A nova Diretoria Executiva do Sindicato das Empresas de Prestação de Serviços (SINDEPRESTEM) realizou a primeira reunião da gestão 2026, marcando oficialmente o início dos trabalhos do ano e a definição das principais prioridades estratégicas da entidade.
Durante o encontro, foram estabelecidos quatro eixos centrais de atuação: o cumprimento das cotas de Pessoas com Deficiência (PCD) e de aprendizes; o avanço da informalidade no mercado de trabalho; e os impactos do retorno da sucumbência na Justiça do Trabalho, que tem provocado aumento significativo da litigiosidade trabalhista.

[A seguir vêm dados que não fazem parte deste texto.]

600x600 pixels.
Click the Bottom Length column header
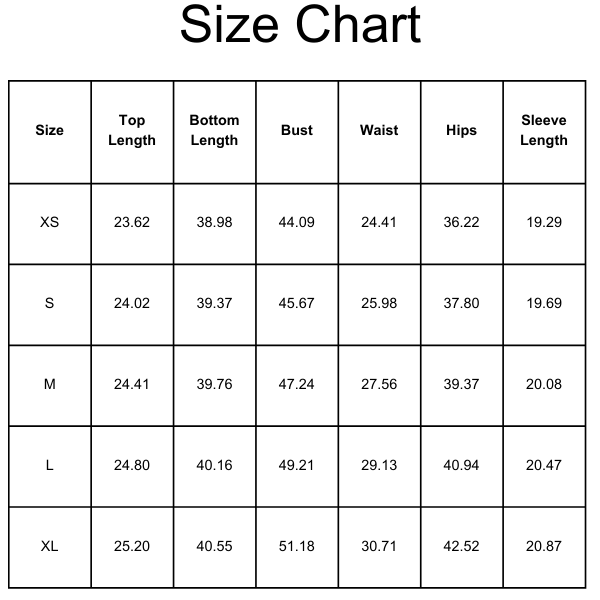214,130
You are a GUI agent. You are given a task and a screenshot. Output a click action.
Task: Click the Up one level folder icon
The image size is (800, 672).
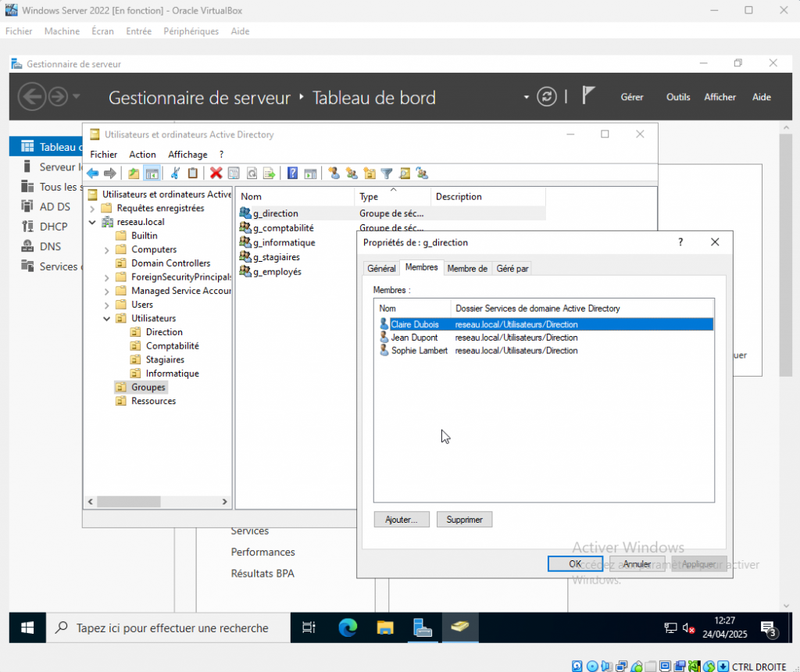[x=134, y=173]
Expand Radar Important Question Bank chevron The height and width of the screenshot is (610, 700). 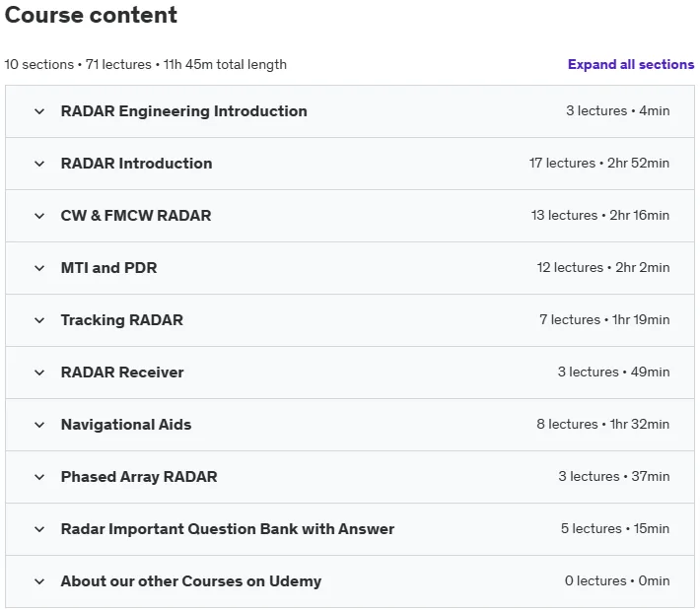point(39,529)
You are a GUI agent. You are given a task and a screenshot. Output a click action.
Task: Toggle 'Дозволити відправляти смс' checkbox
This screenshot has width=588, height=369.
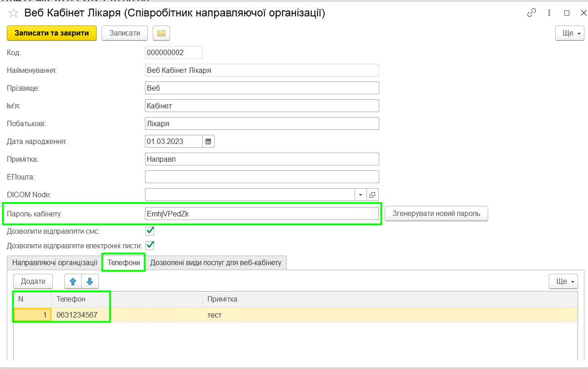coord(150,231)
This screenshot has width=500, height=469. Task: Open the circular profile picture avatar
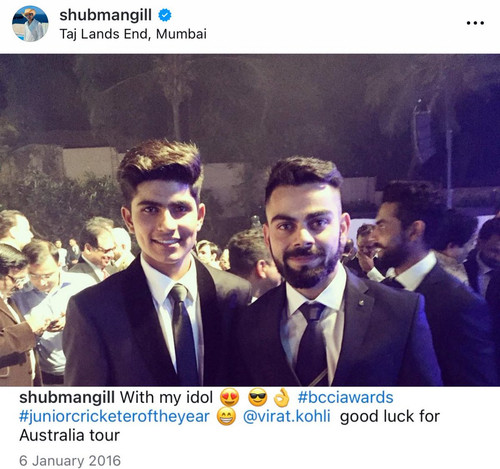point(30,24)
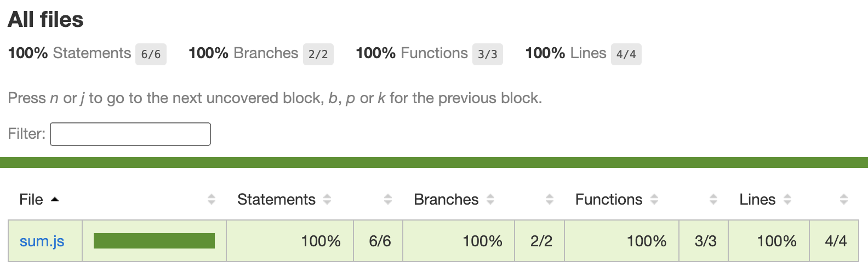The image size is (868, 271).
Task: Sort table by Functions header text
Action: [x=608, y=200]
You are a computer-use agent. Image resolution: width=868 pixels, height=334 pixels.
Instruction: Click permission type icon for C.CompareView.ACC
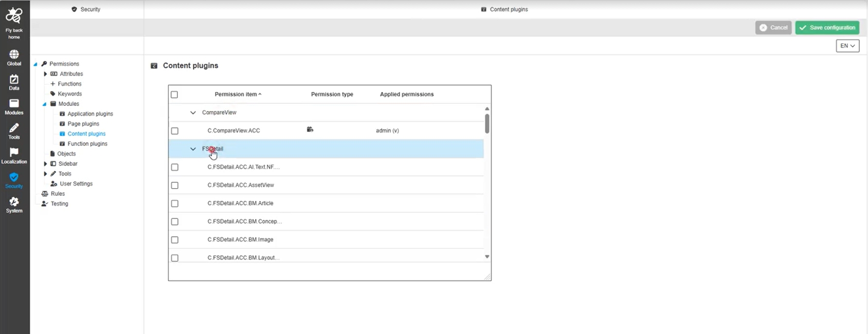pyautogui.click(x=310, y=129)
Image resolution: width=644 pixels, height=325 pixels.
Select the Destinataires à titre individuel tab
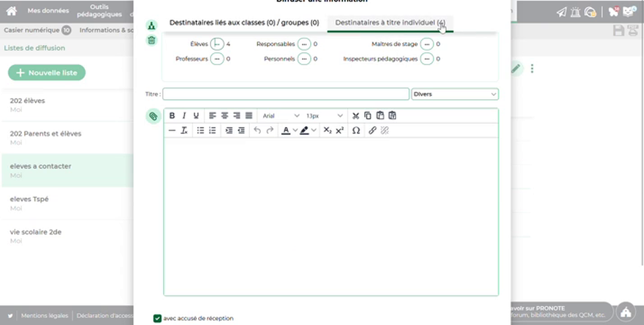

Segundo o presidente do SINDEPRESTEM, Vander Morales, a entidade pretende aprofundar o debate desses temas com base técnica, dados concretos e apoio de especialistas. “Nós elegemos quatro eixos para trabalhar ao longo do ano. A ideia é fundamentar essas discussões com pesquisas, contratação de especialistas e produção de estudos que nos ajudem a compreender melhor a realidade do setor e a construir propostas consistentes”, afirmou.
Um dos pontos de maior preocupação é a dificuldade das empresas em cumprir as cotas legais de contratação de pessoas com deficiência, especialmente no setor de terceirização. De acordo com Vander, muitas vagas exigem baixa qualificação, o que reduz o interesse desse público, além do receio de perder benefícios sociais. “Hoje existe uma dificuldade real de preenchimento dessas vagas. Muitas pessoas com deficiência preferem não ingressar no mercado formal para não correr o risco de perder benefícios assistenciais, especialmente quando o salário oferecido é baixo”, explicou.

Outro eixo central é o avanço acelerado da informalidade e do trabalho por aplicativos, que tem reduzido a atratividade do emprego formal, mesmo com garantias como FGTS, benefícios trabalhistas e proteção em caso de desligamento. Segundo o presidente, o novo perfil do mercado de trabalho tem levado trabalhadores a priorizarem renda imediata, mesmo sem vínculos formais.
“Em muitas atividades informais, hoje é possível obter rendimentos mensais de quatro, cinco ou até seis mil reais, enquanto o piso salarial do setor gira entre R$ 1.800 e R$ 2.200. Isso torna a informalidade muito mais atrativa para trabalhadores de menor qualificação, que muitas vezes também acumulam benefícios sociais”, destacou.
Além disso, Vander Morales ressaltou que o excesso de encargos, normas regulamentadoras, burocracia na contratação e o custo da judicialização trabalhista têm encarecido significativamente o emprego formal para as empresas, reduzindo a competitividade do modelo tradicional de contratação.
“Esse conjunto de custos faz com que o salário formal, na prática, deixe de ser atrativo para o trabalhador, porque ele percebe que como pessoa jurídica ou na informalidade consegue ganhar muito mais. Até mesmo dentro do sindicato enfrentamos dificuldade de preencher cargos mais qualificados, porque muitos profissionais preferem receber o dobro como PJ do que manter vínculo formal, considerando que benefícios como FGTS hoje rendem menos do que aplicações financeiras básicas”, afirmou.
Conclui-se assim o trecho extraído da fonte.